Salman’s state of health is cause for concern, which is why the power he has given his son is more significant than other appointments announced. Aged 79, Salman is known to have Alzheimers, but the exact state of his dementia is a source of speculation. He is known to have held cogent conversations as recently as last October. But he can also forget what he said minutes ago, or faces he has known all his life, according to other witnesses.

Even before the Sudairis made their move, a power struggle within the House of Saud was apparent. Early on Thursday evening, rumors on Twitter that the king was dead flooded the Internet, which is the primary source of political information in the kingdom. There were official denials, when a Saudi journalist on al Watan newspaper tweeted the information.


Power struggle may arise in Saudi Arabia after Mohammad bin Salman’s promotion

The elevation of Saudi Arabia’s deputy crown prince Mohammad bin Salman to crown prince, a position that places the 31 year old next in line to the throne, could be met with resistance at home.

Announced by a royal decree published by state news agency SPA on Wednesday, bin Salman’s promotion comes at the expense of 57 year-old crown prince and interior minister Muhammad bin Nayef, who has been relieved of all positions, SPA said.

A potentially violent power struggle in the future cannot be ruled out as it’s not clear whether bin Nayef will go quietly, Peter Sluglett, visiting research professor at the Middle East Institute of the National University of Singapore, told CNBC on Wednesday.


Alwaleed Bin Talal’s arrest seen as part of a Saudi Arabian power struggle

Saudi authorities detained a billionaire global investor and the head of the National Guard as part of an anti-corruption purge that consolidates Crown Prince Mohammed bin Salman’s hold on power.

Prince Alwaleed bin Talal, who owns investment firm Kingdom Holding 4280.SE, was among 11 princes, four ministers and tens of former ministers detained, two senior Saudi officials told Reuters on Sunday. Analysts said the goal of the purge went beyond corruption and aimed to remove potential opposition to Prince Mohammed as he pushes an ambitious and controversial reform agenda.
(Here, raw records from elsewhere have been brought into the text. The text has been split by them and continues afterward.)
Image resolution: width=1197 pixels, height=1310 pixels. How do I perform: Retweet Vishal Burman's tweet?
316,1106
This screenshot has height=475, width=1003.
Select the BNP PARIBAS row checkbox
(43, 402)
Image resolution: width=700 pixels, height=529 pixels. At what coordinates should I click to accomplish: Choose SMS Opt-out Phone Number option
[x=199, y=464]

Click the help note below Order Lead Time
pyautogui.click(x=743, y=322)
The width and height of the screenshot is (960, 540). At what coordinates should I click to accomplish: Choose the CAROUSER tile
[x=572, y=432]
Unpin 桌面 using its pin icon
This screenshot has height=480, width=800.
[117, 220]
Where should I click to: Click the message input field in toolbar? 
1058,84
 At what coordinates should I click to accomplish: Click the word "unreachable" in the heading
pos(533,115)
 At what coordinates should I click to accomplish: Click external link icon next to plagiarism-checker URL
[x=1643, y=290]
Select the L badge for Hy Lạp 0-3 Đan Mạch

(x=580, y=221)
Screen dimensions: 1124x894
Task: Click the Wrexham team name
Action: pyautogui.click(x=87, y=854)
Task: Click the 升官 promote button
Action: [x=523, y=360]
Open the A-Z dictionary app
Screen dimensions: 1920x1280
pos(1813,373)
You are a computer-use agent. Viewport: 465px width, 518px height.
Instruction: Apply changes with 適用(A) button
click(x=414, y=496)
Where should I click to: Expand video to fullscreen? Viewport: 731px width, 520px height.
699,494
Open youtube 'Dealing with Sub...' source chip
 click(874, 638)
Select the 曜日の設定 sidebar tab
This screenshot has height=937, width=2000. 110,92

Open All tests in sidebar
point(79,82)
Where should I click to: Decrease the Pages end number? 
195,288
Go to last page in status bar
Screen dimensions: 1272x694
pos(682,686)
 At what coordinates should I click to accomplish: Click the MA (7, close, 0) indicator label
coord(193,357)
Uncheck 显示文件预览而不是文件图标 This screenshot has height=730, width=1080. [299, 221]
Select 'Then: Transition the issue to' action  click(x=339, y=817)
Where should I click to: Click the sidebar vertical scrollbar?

An economist at a big Gulf bank, who declined to be named because of political sensitivities, said nobody in Saudi Arabia believed corruption was at the root of the purge. “It’s about consolidating power and frustration that reforms haven’t been happening fast enough,” the economist said.


There may be a ‘Game of Thrones’ in Saudi Arabia now and that has big implications for oil

The so-called corruption crackdown in Saudi Arabia over the weekend may be the beginning of a bigger power struggle by the heir apparent to the throne which destabilizes the region for a time and keeps oil prices elevated.

Following the creation of an anti-corruption committee by current King Salman, security forces Saturday swept up 11 princes, including well-known billionaire invest Prince Alwaleed bin Talal, and four ministers, including the one in charge of the National Guard, according to various reports. A number of former ministers were also arrested.

Crown Prince Mohammad Bin Salman — the 32-year-old known as “MBS” who will take over when King Salman, 81, abdicates the throne later this year or early next — is seen by analysts as the man behind those moves in an effort to consolidate power to his family and its allies before he takes the throne.